Beginning with the line containing "You are a computer-use" and ending with the last line of the records, set down every line exactly.

[Records contained in a dataset]
----

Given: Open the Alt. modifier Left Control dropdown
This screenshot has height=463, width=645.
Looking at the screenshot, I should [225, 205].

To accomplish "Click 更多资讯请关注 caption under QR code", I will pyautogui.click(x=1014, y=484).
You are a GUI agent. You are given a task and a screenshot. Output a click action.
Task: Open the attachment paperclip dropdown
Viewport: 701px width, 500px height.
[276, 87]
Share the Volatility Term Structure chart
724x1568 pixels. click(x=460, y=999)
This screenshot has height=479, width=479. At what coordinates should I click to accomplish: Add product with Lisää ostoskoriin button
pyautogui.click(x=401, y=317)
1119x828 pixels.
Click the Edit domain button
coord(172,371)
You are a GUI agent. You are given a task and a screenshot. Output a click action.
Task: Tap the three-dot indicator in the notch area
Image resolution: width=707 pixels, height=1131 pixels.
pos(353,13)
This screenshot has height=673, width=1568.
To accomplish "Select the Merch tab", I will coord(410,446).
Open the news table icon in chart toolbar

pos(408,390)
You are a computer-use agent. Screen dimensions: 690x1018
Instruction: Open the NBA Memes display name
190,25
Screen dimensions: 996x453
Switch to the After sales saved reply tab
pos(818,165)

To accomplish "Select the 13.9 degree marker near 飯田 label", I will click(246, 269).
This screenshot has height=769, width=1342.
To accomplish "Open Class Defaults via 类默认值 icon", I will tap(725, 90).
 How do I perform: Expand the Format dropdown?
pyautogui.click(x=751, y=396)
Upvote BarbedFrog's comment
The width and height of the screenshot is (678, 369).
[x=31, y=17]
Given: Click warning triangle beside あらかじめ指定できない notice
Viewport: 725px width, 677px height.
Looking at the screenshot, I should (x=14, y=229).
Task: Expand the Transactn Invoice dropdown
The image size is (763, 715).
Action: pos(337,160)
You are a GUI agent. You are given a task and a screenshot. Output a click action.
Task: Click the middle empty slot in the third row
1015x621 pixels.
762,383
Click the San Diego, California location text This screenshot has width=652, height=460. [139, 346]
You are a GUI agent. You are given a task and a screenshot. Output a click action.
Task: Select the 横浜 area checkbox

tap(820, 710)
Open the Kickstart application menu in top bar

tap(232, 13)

----

● FINAL ANSWER:
You are a computer-use agent. Screen dimensions: 690x1018
Instruction: Open the NBA Memes display name
190,25
Screen dimensions: 996x453
Switch to the After sales saved reply tab
pos(818,165)

To accomplish "Select the 13.9 degree marker near 飯田 label", I will click(246, 269).
This screenshot has height=769, width=1342.
To accomplish "Open Class Defaults via 类默认值 icon", I will tap(725, 90).
 How do I perform: Expand the Format dropdown?
pyautogui.click(x=751, y=396)
Upvote BarbedFrog's comment
The width and height of the screenshot is (678, 369).
[x=31, y=17]
Given: Click warning triangle beside あらかじめ指定できない notice
Viewport: 725px width, 677px height.
Looking at the screenshot, I should (x=14, y=229).
Task: Expand the Transactn Invoice dropdown
The image size is (763, 715).
Action: pos(337,160)
You are a GUI agent. You are given a task and a screenshot. Output a click action.
Task: Click the middle empty slot in the third row
1015x621 pixels.
762,383
Click the San Diego, California location text This screenshot has width=652, height=460. [139, 346]
You are a GUI agent. You are given a task and a screenshot. Output a click action.
Task: Select the 横浜 area checkbox

tap(820, 710)
Open the Kickstart application menu in top bar

tap(232, 13)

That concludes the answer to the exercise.